Western Modernity suffocates us in individualism and teaches dominance, body hierarchy and separation. Indigenous knowledge and many cultures around the world understands that we are not separate from our ancestors. We are in a web of other bodies and consciousnesses, the living and dead. What has happened in the past is living with us today. What we do now is already affecting future generations.
What I received most of all from Pippa, was the understanding that illness is never created solely in the individual’s body. Our work together was not to “heal” me, but in a way to create new stories about the pain which I could take out of me and put into another context.
For a long time I carried the weight that pain was the fault of my body and mind. I saw many frustrated psychiatrists in my youth. I would be frustrated too, working like they did, through the mind and not the body and with no way to address the social determinates that cause disease.
Healing cannot be done alone because illness doesn’t belong to the individual.
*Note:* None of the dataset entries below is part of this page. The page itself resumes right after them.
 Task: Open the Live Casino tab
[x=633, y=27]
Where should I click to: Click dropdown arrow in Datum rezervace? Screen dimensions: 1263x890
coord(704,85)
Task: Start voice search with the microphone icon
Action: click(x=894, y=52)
It’s fascinating to me now, that all of this was never part of the stories the western medical system told me about pain. They made me the sole, lonely character.
THE THINGS THEY DIDN’T TELL ME
Doctors and other medical care providers didn’t tell me many things I wish they had.
They didn’t tell me that illness will make me honest about dependency. I will need others to survive. I will in turn support others in their evitable illness and death processes.
They didn’t tell me enough that my illness wasn’t my fault. MY ILLNESS IS NOT MY FAULT. The society I live in doesn’t have the social supports needed for people like me who live with chronic pain and illness.
They forgot to say that they aren’t the experts of me and they don’t know everything. They are often wrong. I understand why they felt they had to be the expert. I understand why they shoved me out of their offices so quickly and kept forgetting to read their notes before our appointments.
They didn’t tell me that I’d be given the unfortunate but empowering task of being my own advocate.
There is no satisfying ending to my story of pain.
Pain arises and falls and my life continues on. Life is cyclical and so is healing. As with the seasons and the planetary cycles and oceanic tides, pain comes in waves as does joy, sensuality and pleasure, sadness and grief. I think maturity means learning how to carry all of these emotions at the same time. Being in a body with illness reminds me of my mortality and how impermeant this state of being is.
What no one could have told me, was that I’d grow up to develop a love-affair with bodies and write strange articles about embodying your embryology.
As you do.
What stories about disease or illness have you carried that are not your own?
What pain have you carried that is not your own?
What can you add to the stories about your illness?
What stories need to be composted?
This article has been inspired by the incredible writer and speaker, Sophie Strand.